[Entries taken from a collection]
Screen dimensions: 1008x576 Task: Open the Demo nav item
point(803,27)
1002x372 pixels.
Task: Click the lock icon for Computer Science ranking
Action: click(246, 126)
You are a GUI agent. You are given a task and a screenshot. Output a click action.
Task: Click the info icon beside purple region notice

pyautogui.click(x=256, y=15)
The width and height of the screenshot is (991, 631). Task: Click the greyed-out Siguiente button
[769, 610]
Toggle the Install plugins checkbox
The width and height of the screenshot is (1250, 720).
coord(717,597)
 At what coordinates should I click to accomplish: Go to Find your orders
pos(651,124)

_TASK DIRECTIONS:_ In the answer, include exactly the lines from the line containing "You are a GUI" through the end of the data, and nothing else.

_ANSWER:_
You are a GUI agent. You are given a task and a screenshot. Output a click action.
Task: Click the info icon beside purple region notice

pyautogui.click(x=256, y=15)
The width and height of the screenshot is (991, 631). Task: Click the greyed-out Siguiente button
[769, 610]
Toggle the Install plugins checkbox
The width and height of the screenshot is (1250, 720).
coord(717,597)
 At what coordinates should I click to accomplish: Go to Find your orders
pos(651,124)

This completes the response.